• **ЗАДАНИЕ A**
Перепишите записи от строки с «At what coordinates should I click to accomplish: Select» до конца записей, подставив «tag» вместо «label». Все остальное оставьте прежним.

• **ВЫБРАННЫЙ ОТРЫВОК**
Чтобы видеть предмет, нужно известным образом приспособить наш зрительный аппарат. <…> пусть читатель вообразит, что в настоящий момент мы смотрим в сад через оконное стекло. <…> видеть сад и видеть оконное стекло – это две несовместимые операции: они исключают друг друга и требуют различной зрительной аккомодации.
Соответственно, тот, кто в произведении искусства ищет переживаний за судьбу Хуана и Марии или Тристана и Изольды и приспосабливает свое духовное восприятие именно к этому, не увидит художественного произведения как такового. <…> Человек, изображенный на портрете, и сам портрет – вещи совершенно разные: или мы интересуемся одним, или другим[595]
.К этому выводу Малевич пришел уже в 1919 году. В брошюре «О новых системах в искусстве», анализируя «Автопортрет» Поля Сезанна, он пишет:
<…> он [Сезанн] не столько видел лицо портрета, сколько вложил в его формы живописное, которое не столько видел, сколько чувствовал. Кто чувствует живопись, тот меньше видит предмет, кто видит предмет, тот меньше чувствует живописное[596]
.Рассуждая об «изменении оптики», Ортега продолжает:
Однако большинство людей не может приспособить свое зрение так, чтобы, имея перед глазами сад, увидеть стекло, то есть ту прозрачность, которая и составляет произведение искусства: вместо этого люди проходят мимо – или сквозь – не задерживаясь, предпочитая со всей страстью ухватиться за человеческую реальность, которая трепещет в произведении. Если им предложат оставить свою добычу и обратить внимание на само произведение искусства, они скажут, что не видят там ничего, поскольку и в самом деле не видят столь привычного им человеческого материала <…>[597]
.По Ортеге, «„человеческая“ точка зрения – это та, стоя на которой мы „переживаем“ ситуации, людей или предметы»[598]
так, как делаем это в жизни.Малевич в 1928 году исходным посылом также делает психологию восприятия нового искусства и аналогичным образом описывает реакцию зрителя:
<…> в новых живописных произведениях нет той задачи, нет той цели, которая привела бы к изобразительности (беспредметность).
Когда возникли такие произведения, то вся критика и общество, разглядывая их, выискивали либо воспроизведения предметов, либо содержание, но, не обнаружив, говорили, что в этих произведениях нет ничего <…>.

• **ИСХОДНЫЕ МАТЕРИАЛЫ**
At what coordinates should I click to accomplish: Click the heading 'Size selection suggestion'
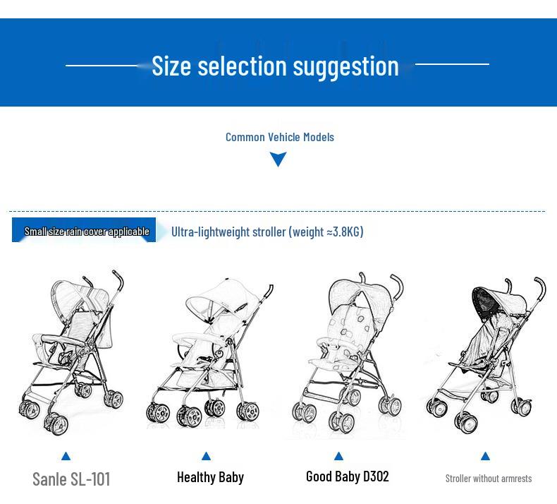pos(275,66)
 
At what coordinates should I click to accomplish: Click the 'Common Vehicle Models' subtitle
pos(279,137)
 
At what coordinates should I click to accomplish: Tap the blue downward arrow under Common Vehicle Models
pos(278,160)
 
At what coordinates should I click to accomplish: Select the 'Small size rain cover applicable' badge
pos(85,231)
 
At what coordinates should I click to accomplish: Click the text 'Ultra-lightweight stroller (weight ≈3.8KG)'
pos(267,232)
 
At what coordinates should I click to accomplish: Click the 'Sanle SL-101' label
pos(71,479)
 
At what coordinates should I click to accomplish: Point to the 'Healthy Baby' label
pos(210,477)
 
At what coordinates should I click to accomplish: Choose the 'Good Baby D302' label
pos(347,476)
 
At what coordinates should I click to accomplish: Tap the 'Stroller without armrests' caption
pos(488,479)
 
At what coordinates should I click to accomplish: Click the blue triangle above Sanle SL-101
pos(66,456)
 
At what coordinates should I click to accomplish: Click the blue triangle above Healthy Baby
pos(206,456)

• **ЗАДАНИЕ B**
Выпишите номера всех сносок, указанных в квадратных скобках в отрывке о восприятии искусства.

• **ГОТОВЫЙ ОТВЕТ A**
At what coordinates should I click to accomplish: Select the 'Small size rain cover applicable' badge
pos(85,231)
 
At what coordinates should I click to accomplish: Click the text 'Ultra-lightweight stroller (weight ≈3.8KG)'
pos(267,232)
 
At what coordinates should I click to accomplish: Click the 'Sanle SL-101' tag
pos(71,479)
 
At what coordinates should I click to accomplish: Point to the 'Healthy Baby' tag
pos(210,477)
 
At what coordinates should I click to accomplish: Choose the 'Good Baby D302' tag
pos(347,476)
 
At what coordinates should I click to accomplish: Tap the 'Stroller without armrests' caption
pos(488,479)
 
At what coordinates should I click to accomplish: Click the blue triangle above Sanle SL-101
pos(66,456)
 
At what coordinates should I click to accomplish: Click the blue triangle above Healthy Baby
pos(206,456)

• **ГОТОВЫЙ ОТВЕТ B**
595, 596, 597, 598